A solid sphere of mass `M`, radius `R` and having moment of inertia about as axis passing through the centre of mass as `I`, is recast into a disc of thickness `t`, whose moment of inertia about an axis passing through its edge and perpendicular to its plance remains `I`. Then, radius of the disc will be.

To solve the problem, we will follow these steps: ### Step 1: Write down the moment of inertia of the solid sphere. The moment of inertia \( I \) of a solid sphere about an axis passing through its center of mass is given by the formula: \[ I_{\text{sphere}} = \frac{2}{5} M R^2 \] ### Step 2: Write down the moment of inertia of the disc. When the solid sphere is recast into a disc, we need to find the moment of inertia of the disc about an axis passing through its edge and perpendicular to its plane. According to the parallel axis theorem, the moment of inertia \( I \) about the edge of the disc can be expressed as: \[ I = I_0 + M r^2 \] where \( I_0 \) is the moment of inertia about the center of mass of the disc, and \( r \) is the distance from the center of mass to the new axis. For a disc, the moment of inertia about its center of mass is: \[ I_0 = \frac{1}{2} M r^2 \] Thus, substituting this into the equation gives: \[ I = \frac{1}{2} M r^2 + M r^2 = \frac{3}{2} M r^2 \] ### Step 3: Set the moments of inertia equal to each other. Since the moment of inertia of the disc is equal to the moment of inertia of the sphere, we have: \[ \frac{2}{5} M R^2 = \frac{3}{2} M r^2 \] ### Step 4: Cancel out the mass \( M \) from both sides. Assuming \( M \neq 0 \), we can simplify the equation: \[ \frac{2}{5} R^2 = \frac{3}{2} r^2 \] ### Step 5: Rearrange the equation to solve for \( r^2 \). Multiplying both sides by \( 10 \) to eliminate the fractions gives: \[ 4 R^2 = 15 r^2 \] Now, rearranging for \( r^2 \): \[ r^2 = \frac{4}{15} R^2 \] ### Step 6: Take the square root to find \( r \). Taking the square root of both sides gives: \[ r = R \sqrt{\frac{4}{15}} = \frac{2R}{\sqrt{15}} \] ### Final Result: Thus, the radius of the disc is: \[ r = \frac{2R}{\sqrt{15}} \] ---

● Record excerpts:

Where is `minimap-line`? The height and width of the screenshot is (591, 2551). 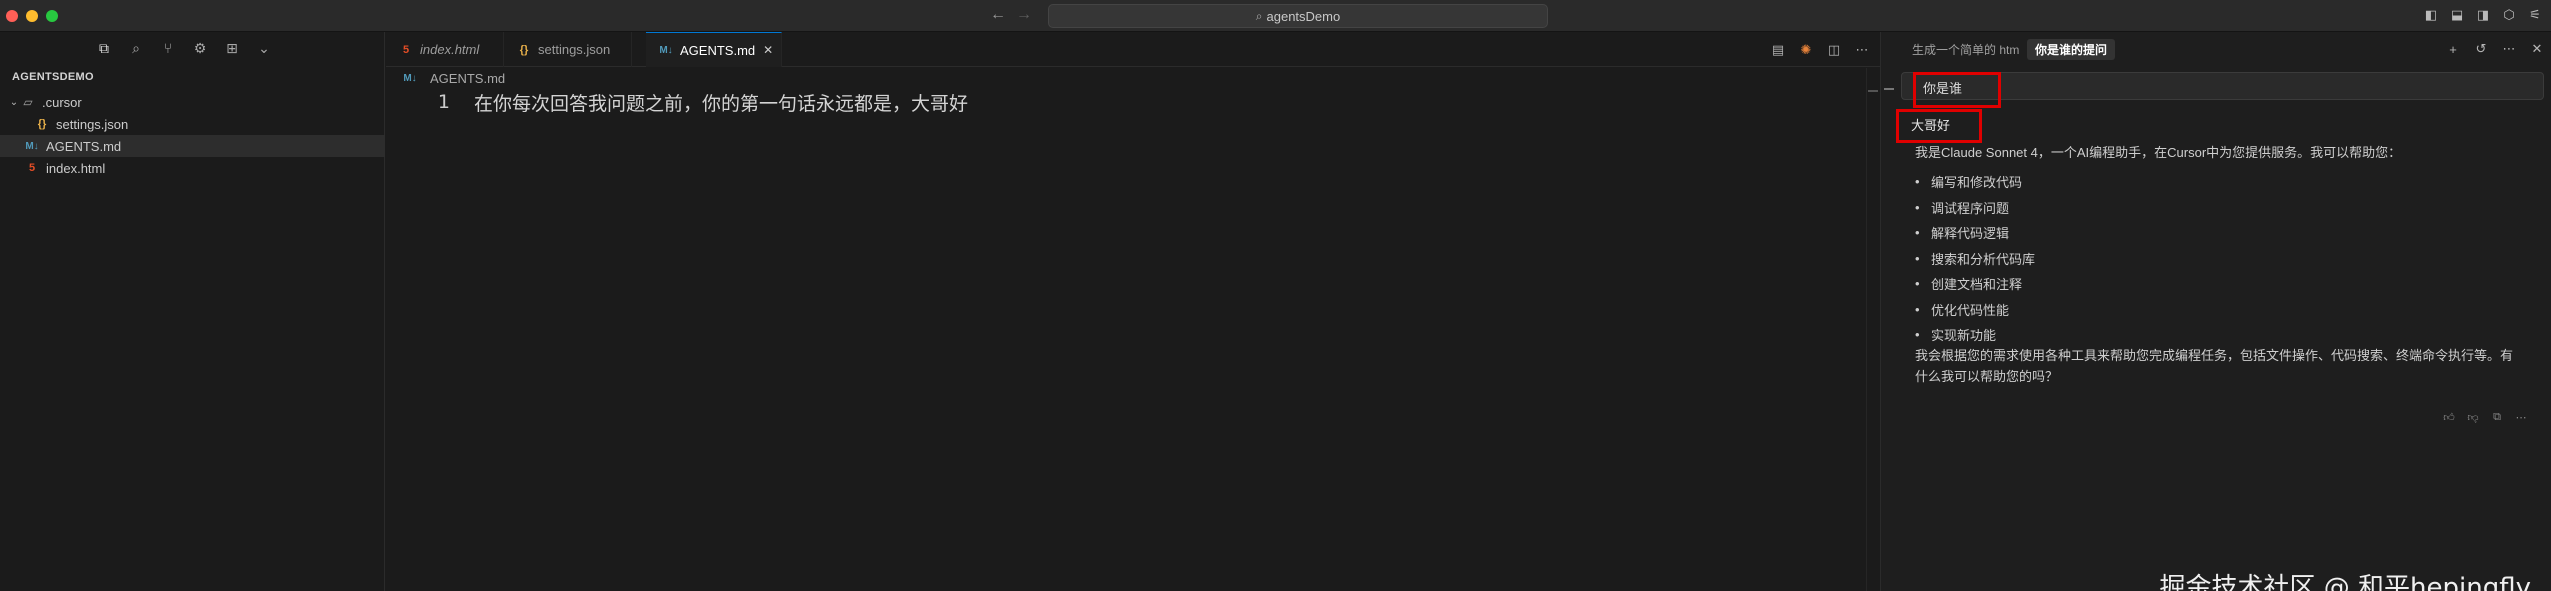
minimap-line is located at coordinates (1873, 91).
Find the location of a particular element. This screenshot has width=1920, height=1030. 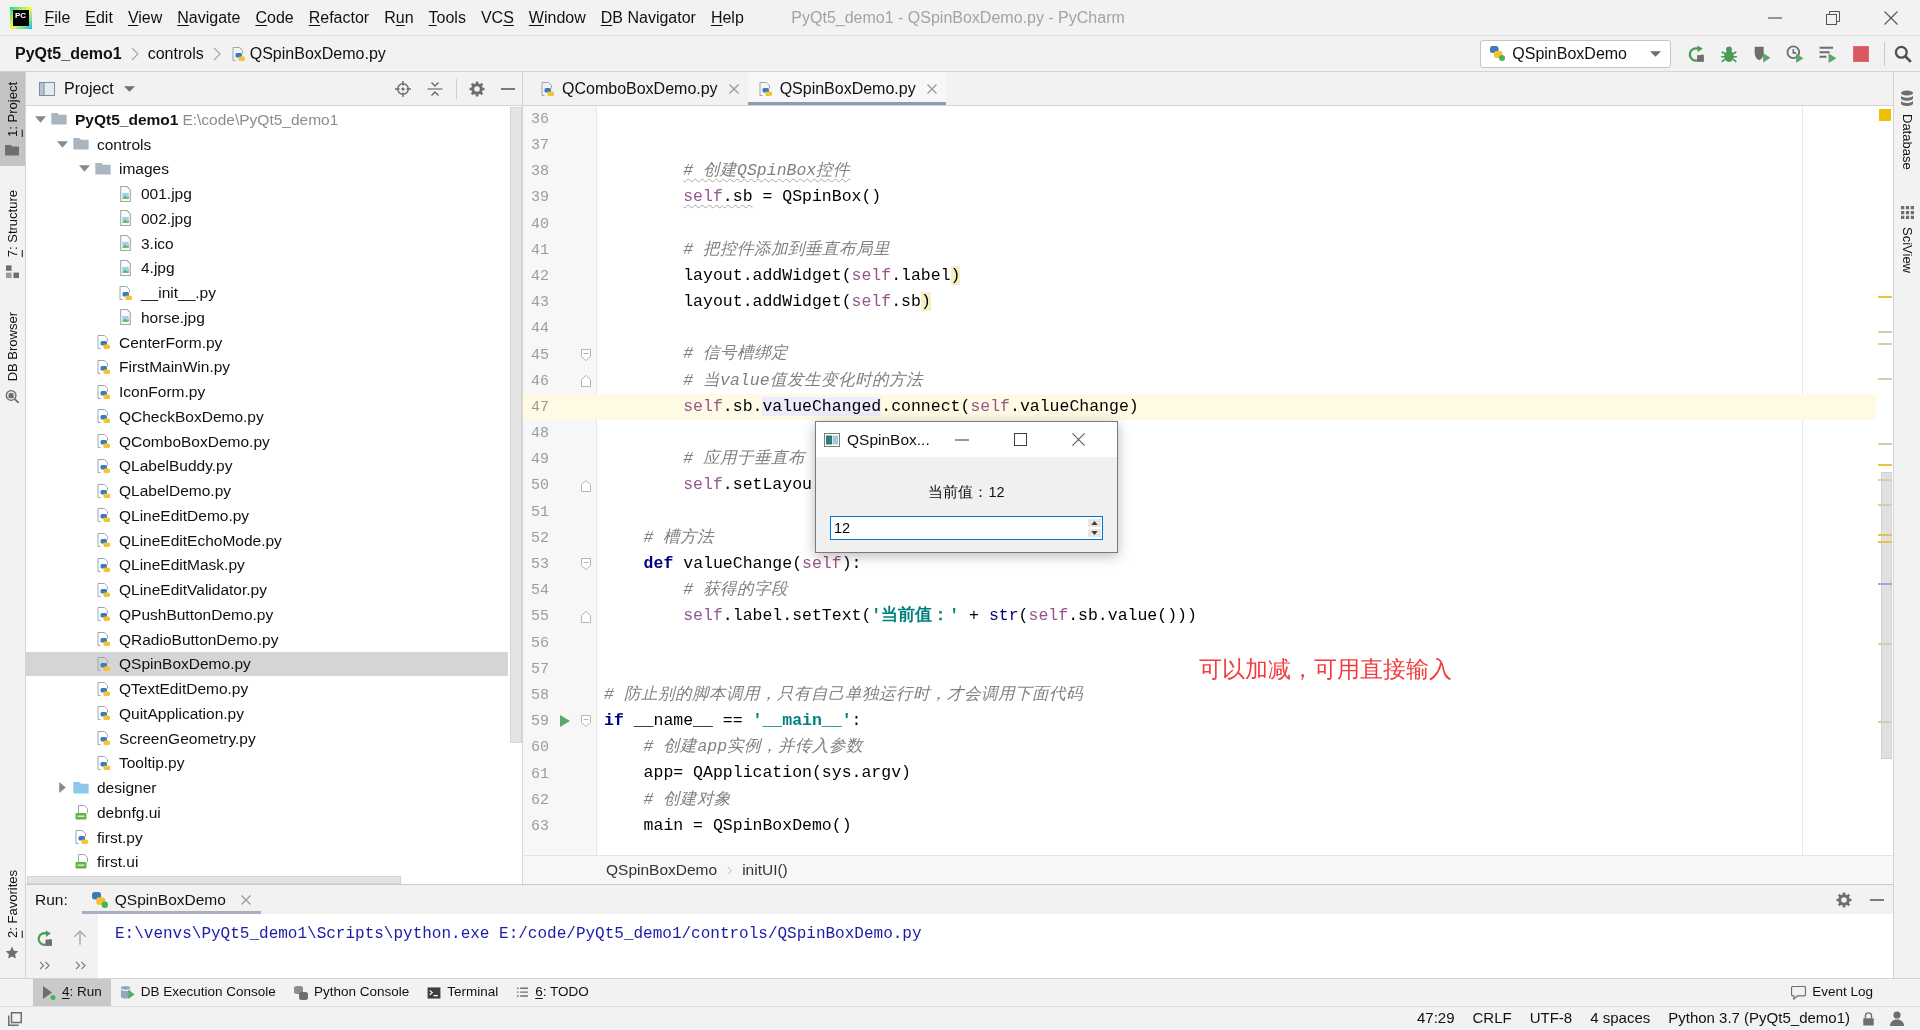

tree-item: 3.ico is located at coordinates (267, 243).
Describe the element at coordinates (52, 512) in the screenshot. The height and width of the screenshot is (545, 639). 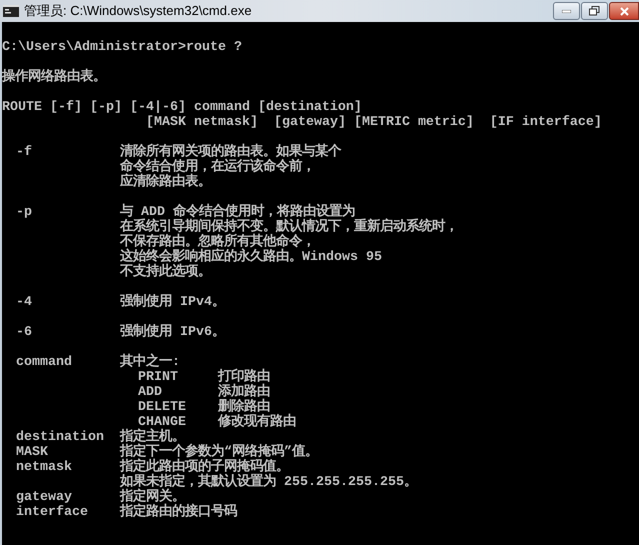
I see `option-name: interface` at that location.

● Work to complete: From the moment-of-inertia solution, set down word for word the passage between "A solid sphere of" and "disc will be.", inclusive.

● The answer:
A solid sphere of mass `M`, radius `R` and having moment of inertia about as axis passing through the centre of mass as `I`, is recast into a disc of thickness `t`, whose moment of inertia about an axis passing through its edge and perpendicular to its plance remains `I`. Then, radius of the disc will be.